Some should get blame for the ####storm they create for the future rather than credit for the short-term boost they manufacture just to support their fragile, attention whoring egos.

Some.

Treat it like you'd treat any other.  Some people would tell you do nothing and just keep dollar cost averaging in.  That trying to time the market is dumb and borderline impossible anyway.  Someone like @siffoin would tell you momentum should dictate the whens and that there are absolutely identifiable times to make those moves.  Just depends on your philosophy.  

 
Looking for some advice here. I’ll try not to make this political but I do think Don’t Noonan raised a good point in a similar thread that implied a market shock (my words) if Trump is not re-elected. Let’s assume for the moment that he does not get a second term. Between now and then, who knows about tariffs, Brexit, Iran, rates, yield curves, etc. In short, if one suspects a correction to really hit, say, between 12 months from now with some real pain around November 2020, with some wild volatility in between, then what is an investor to do the next 24 months?

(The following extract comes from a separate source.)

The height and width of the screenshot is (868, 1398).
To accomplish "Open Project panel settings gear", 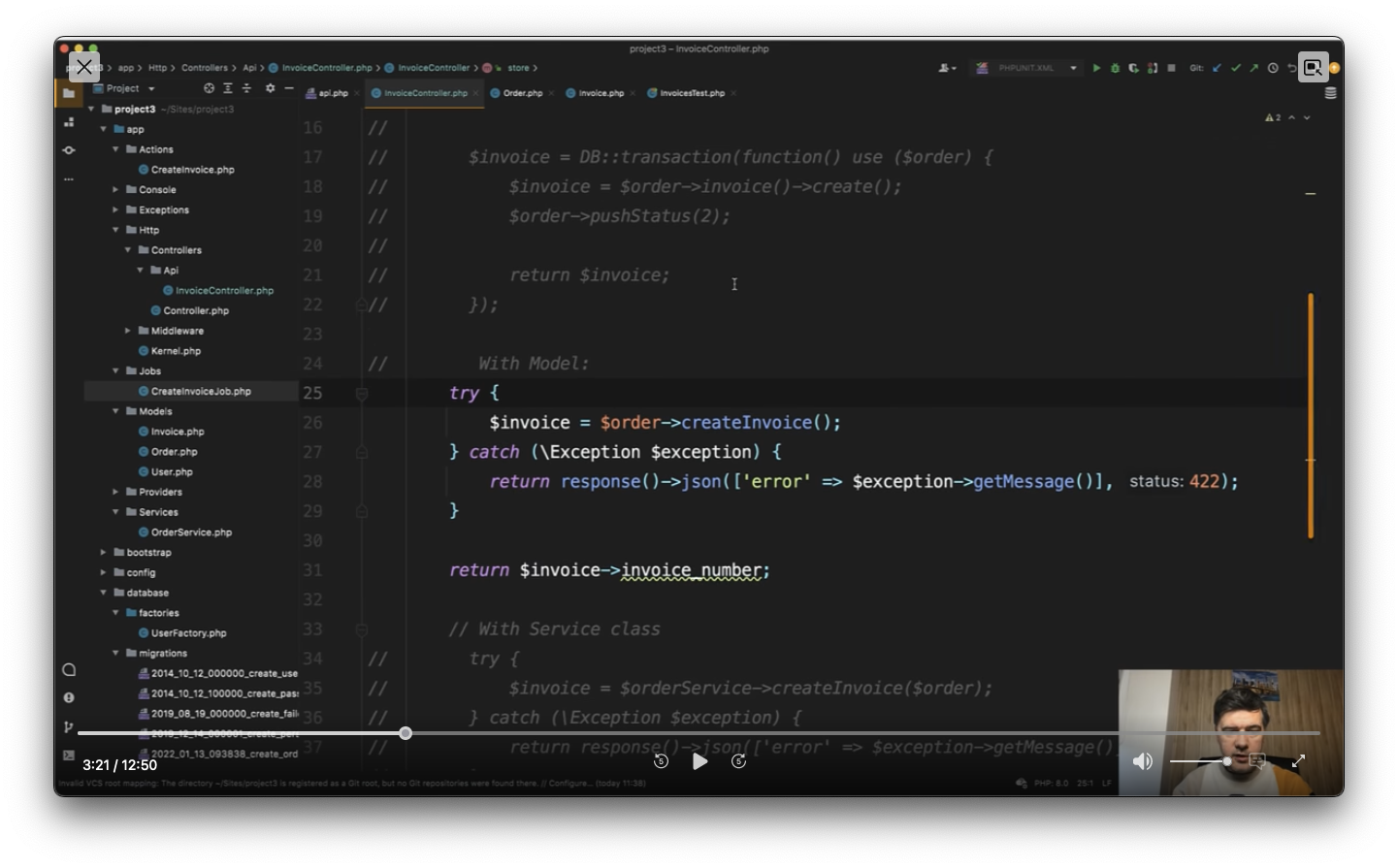I will tap(270, 88).
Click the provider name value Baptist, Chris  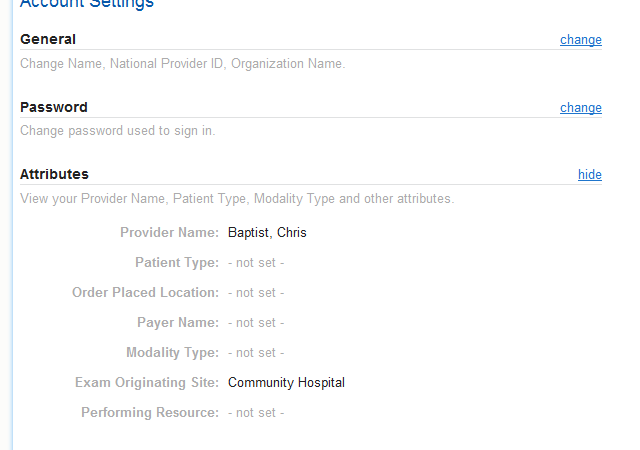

I’m thinking bonds, GLD, VIX, cash, and “safe” dividend payers. Thoughts?
The problem is that bonds could be a risky investment right now with the 10 year Treasury near all time lows.  I still think a diversified portfolio makes sense.  I don't try and time the market for short term swings for the core of my portfolio.  

 
culdeus said:
What's different this time is you can't just go hide in munis and wait it out.  10k might get you a ham sandwich. 
I've never had such a hard time finding munis. I have a search filter set for a min. 3% yld. The needed maturity has kept moving up and, just now, I ran it and for the 1st time it returned no results at any maturity. Also had two called this month. 

 
I've never had such a hard time finding munis. I have a search filter set for a min. 3% yld. The needed maturity has kept moving up and, just now, I ran it and for the 1st time it returned no results at any maturity. Also had two called this month. 
Ugh. Well, theres plenty of savings accounts that will give you a frothy 2.36%!

 
Any thoughts on TTD?  Earnings report is tomorrow post close.  Wouldn't mind if it dipped to around 200 amid the trade/tariff wars.  Feel bullish here long term. 

 
I've never had such a hard time finding munis. I have a search filter set for a min. 3% yld. The needed maturity has kept moving up and, just now, I ran it and for the 1st time it returned no results at any maturity. Also had two called this month. 
The new Tax Law killed issuance for muni's. Some politicians slipped into the bill a provision eliminating advanced refundings (where new bonds are sold to refinance old ones prior to their call dates), so new supply has been very limited.

 
Same. I don't like their stores. At all.  I think Walgreens has them beat as a strict retail outlet. But I wanted to see what they could do with the Aetna integration.

 
Same. I don't like their stores. At all.  I think Walgreens has them beat as a strict retail outlet. But I wanted to see what they could do with the Aetna integration.
The pricing/coupon model for CVS makes me want to punch walls.  They overprice everything but they then give our coupons willy nilly (I must get a 30% coupon almost every week).  

 
I have no doubt CVS is all about the prescription drugs ... which are way overpriced and I assume UGE profit.

The candy and paper towels are just the gravy on top.

Now when Amazon is able to fill prescriptions ... (just need licensing in a few more states), THAT will put a major dent in CVS stock.

... and another $426 profit shorting 200 shares of TVIX today.  WINNING!!!